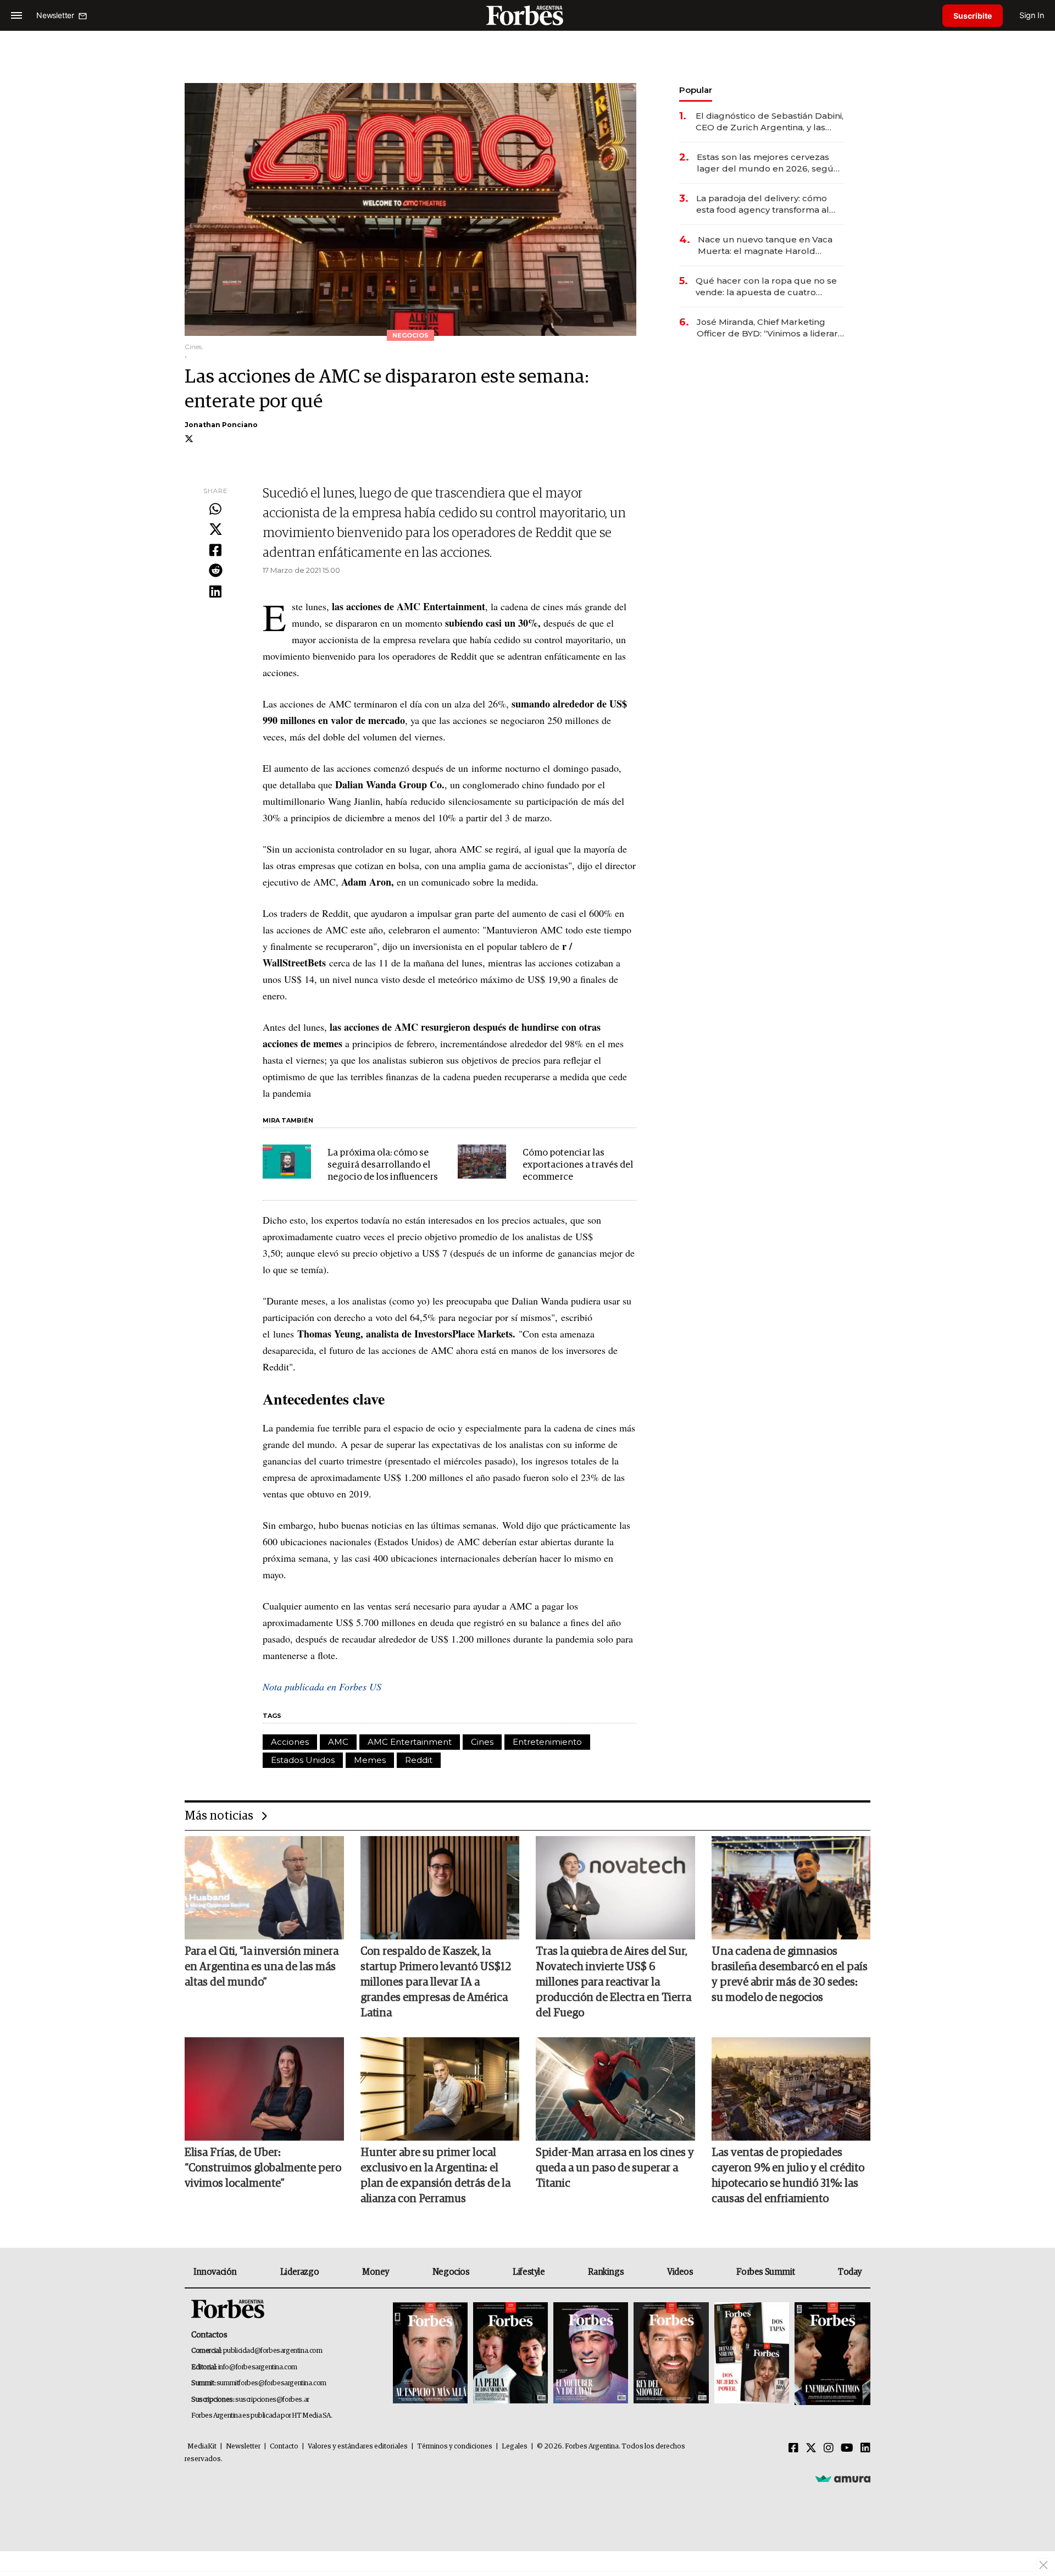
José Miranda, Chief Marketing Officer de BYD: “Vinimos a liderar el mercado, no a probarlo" (767, 328)
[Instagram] (829, 2448)
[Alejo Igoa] (591, 2353)
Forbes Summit (765, 2272)
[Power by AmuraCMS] (842, 2478)
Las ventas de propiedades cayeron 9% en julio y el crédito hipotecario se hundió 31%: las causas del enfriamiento (788, 2175)
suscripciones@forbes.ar (272, 2399)
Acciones (290, 1742)
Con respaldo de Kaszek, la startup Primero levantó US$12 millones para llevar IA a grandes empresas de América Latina (435, 1982)
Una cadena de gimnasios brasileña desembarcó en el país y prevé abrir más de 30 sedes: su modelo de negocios (790, 1974)
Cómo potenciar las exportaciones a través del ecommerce (578, 1165)
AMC (338, 1742)
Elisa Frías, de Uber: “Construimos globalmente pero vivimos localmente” (263, 2168)
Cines (482, 1742)
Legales (515, 2446)
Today (850, 2272)
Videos (680, 2272)
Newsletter (243, 2446)
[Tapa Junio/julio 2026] (430, 2353)
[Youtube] (847, 2448)
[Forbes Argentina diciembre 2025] (671, 2353)
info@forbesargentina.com (257, 2367)
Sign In (1031, 15)
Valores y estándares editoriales (358, 2446)
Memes (370, 1760)
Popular (695, 90)
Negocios (451, 2272)
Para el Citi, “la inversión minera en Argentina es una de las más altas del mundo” (261, 1967)
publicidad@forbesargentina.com (273, 2350)
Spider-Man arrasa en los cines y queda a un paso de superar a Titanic (615, 2168)
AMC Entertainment (410, 1742)
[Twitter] (215, 529)
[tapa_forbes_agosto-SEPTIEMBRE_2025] (831, 2353)
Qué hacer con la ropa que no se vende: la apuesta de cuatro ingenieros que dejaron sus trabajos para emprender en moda (766, 286)
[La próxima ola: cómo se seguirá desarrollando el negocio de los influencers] (287, 1162)
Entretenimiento (547, 1742)
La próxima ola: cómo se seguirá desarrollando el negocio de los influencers (382, 1165)
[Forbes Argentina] (527, 15)
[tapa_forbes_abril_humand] (510, 2353)
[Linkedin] (215, 592)
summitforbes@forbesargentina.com (271, 2383)
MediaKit (201, 2446)
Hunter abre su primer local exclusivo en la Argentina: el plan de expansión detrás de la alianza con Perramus (435, 2175)
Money (375, 2272)
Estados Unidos (303, 1760)
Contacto (284, 2446)
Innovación (215, 2272)
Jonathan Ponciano (221, 425)
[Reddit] (215, 571)
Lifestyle (529, 2272)
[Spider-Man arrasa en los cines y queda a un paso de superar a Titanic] (615, 2089)
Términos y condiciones (454, 2446)
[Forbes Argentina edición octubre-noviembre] (752, 2353)
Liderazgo (299, 2272)
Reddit (418, 1760)
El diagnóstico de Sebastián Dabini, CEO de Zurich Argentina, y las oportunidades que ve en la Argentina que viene (769, 121)
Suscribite (972, 15)
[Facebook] (215, 550)
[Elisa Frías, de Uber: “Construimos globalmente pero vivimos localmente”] (264, 2089)
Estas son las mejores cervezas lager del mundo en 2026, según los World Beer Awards (768, 163)
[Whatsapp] (215, 509)
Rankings (606, 2272)
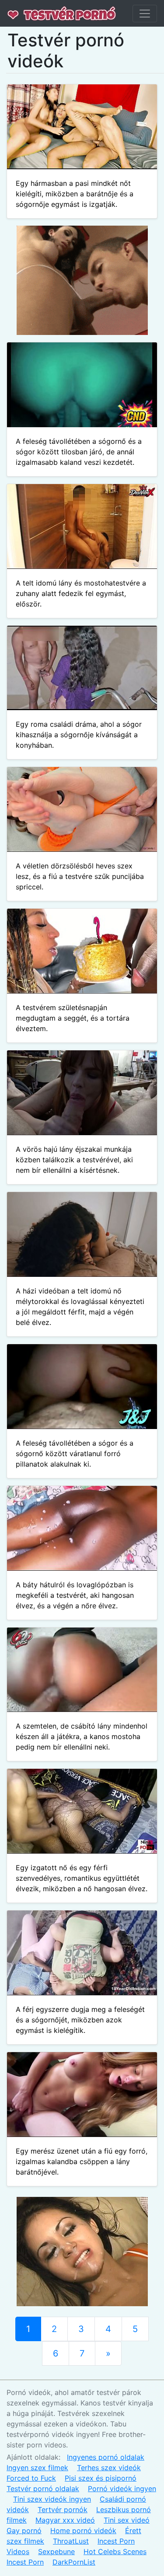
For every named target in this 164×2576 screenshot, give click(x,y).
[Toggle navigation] (145, 13)
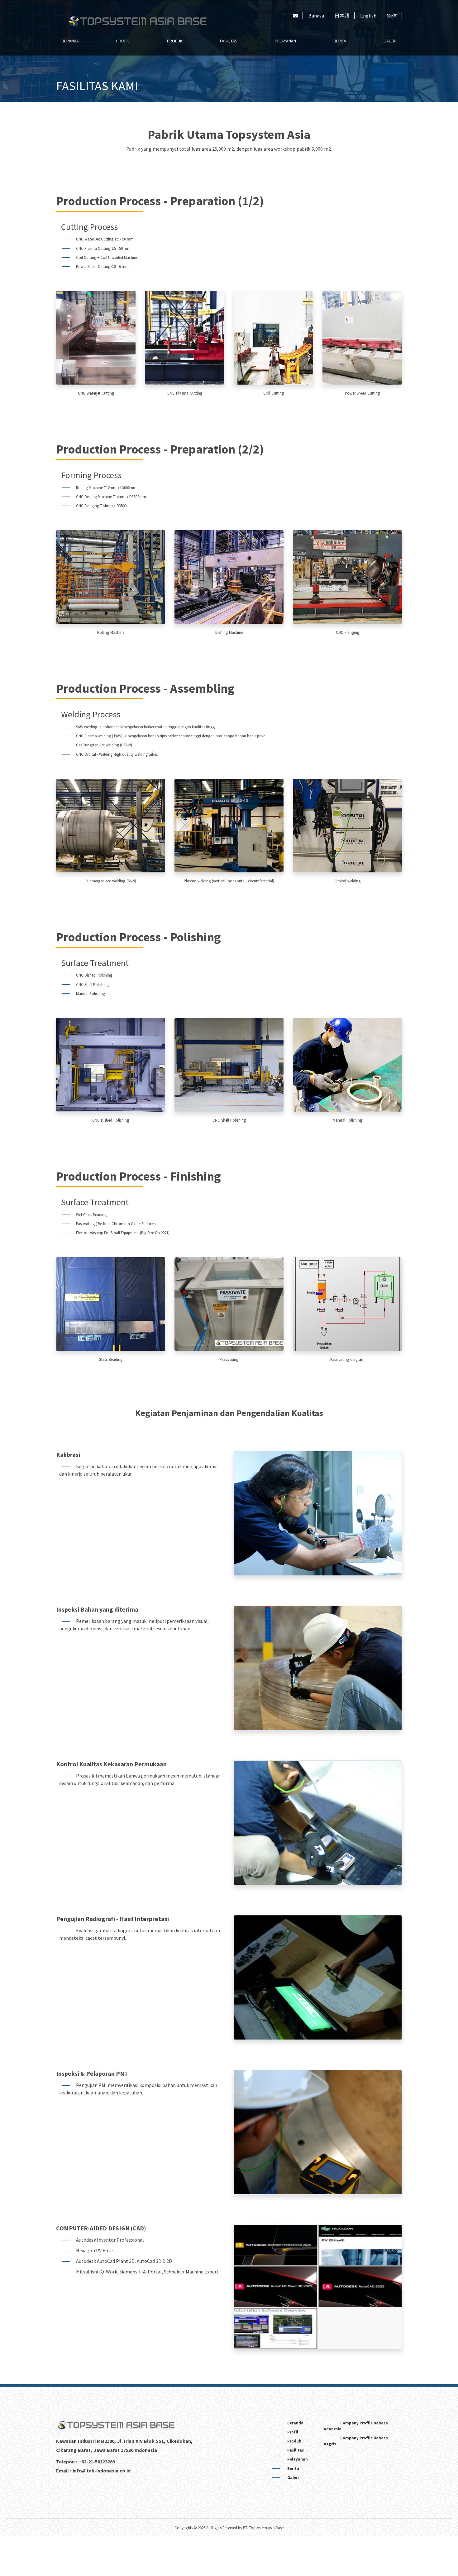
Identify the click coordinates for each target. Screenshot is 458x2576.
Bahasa (316, 15)
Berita (340, 41)
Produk (175, 41)
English (368, 15)
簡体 (392, 15)
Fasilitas (228, 41)
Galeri (390, 41)
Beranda (70, 41)
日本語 (342, 15)
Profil (122, 41)
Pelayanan (285, 41)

·····

| Work to be completed |
Count of lines in the data above that contain the string "globalmente": give this number and no other words.

| Answer box |
2